„Fremdenzimmer“, 2003

„Fremdenzimmer“, 2003

27. Am Fenster

Bachler selbst ist ein begnadeter Fensterblicker. Er kann immer wieder zum Fenster gehen, hinausschauen um dabei seinen Blick eher ins Leere als auf die Straße zu richten. „Zehn Minuten aus dem Fenster zu sehen sei informativer als zehn Minuten Fernsehnachrichten“ so seine Einstellung. Die Idee, eine selbstgebaute Panoramakamera zu nutzen, die, auf dem Fensterbrett platziert, den Innen- wie den Aussenraum gleichzeitig auf ein Negativ bannt, konnte in Celle realisiert werden. Dort entstanden im Sommer 2000 ca. 60 Aufnahmen, die in ihrer Gegenüberstellung von privatem Innenraum und öffentlichem Aussenraum ein sehr ungewöhnliches Stadtportrait abliefern. Im Ausstellungskatalog nennt Frau Dr. Pahnhans-Bühler diese senkrechte Linie zwischen innen und aussen treffend den „kleinen Horizont“. Bachler nutzte diese Kamera später noch einmal, um das Kasseler Schloss Wilhelmshöhe samt Park abzulichten; diese Bilder wurden in der Ausstellung „Lichtgefüge“, 2011, im Schloss gezeigt.

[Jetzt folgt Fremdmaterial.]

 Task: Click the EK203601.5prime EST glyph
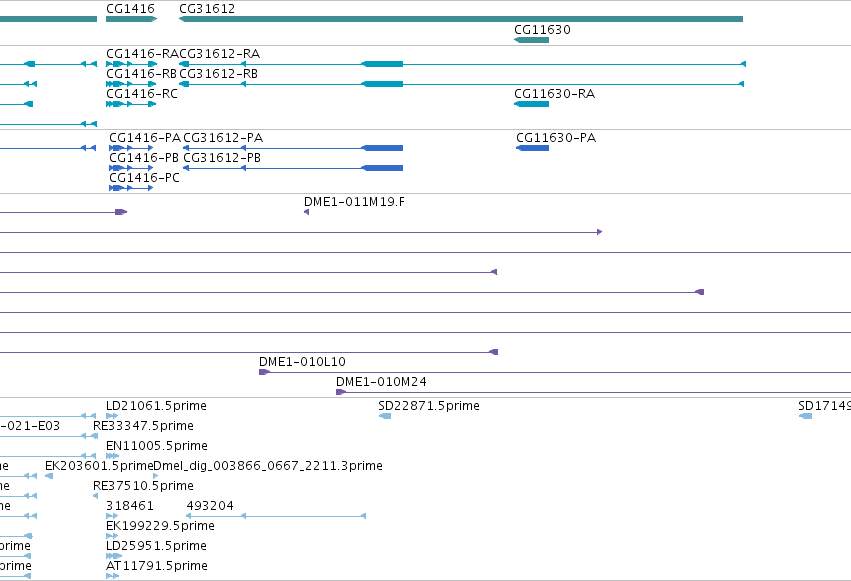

Es gibt noch weitere Arbeiten, die den Fensterblick thematisieren, so die Videoarbeit „Fremdenzimmer“. Hier nimmt eine Standkamera die eigentümlichen Lichterscheinungen  in Räumen auf, deren Fenster zugezogen waren. Streng genommen handelt es sich bei diesen Lichtstreifen um eine anamorphotisch verzerrte und sehr unscharfe Camera obscura Projektion der Aussenwelt.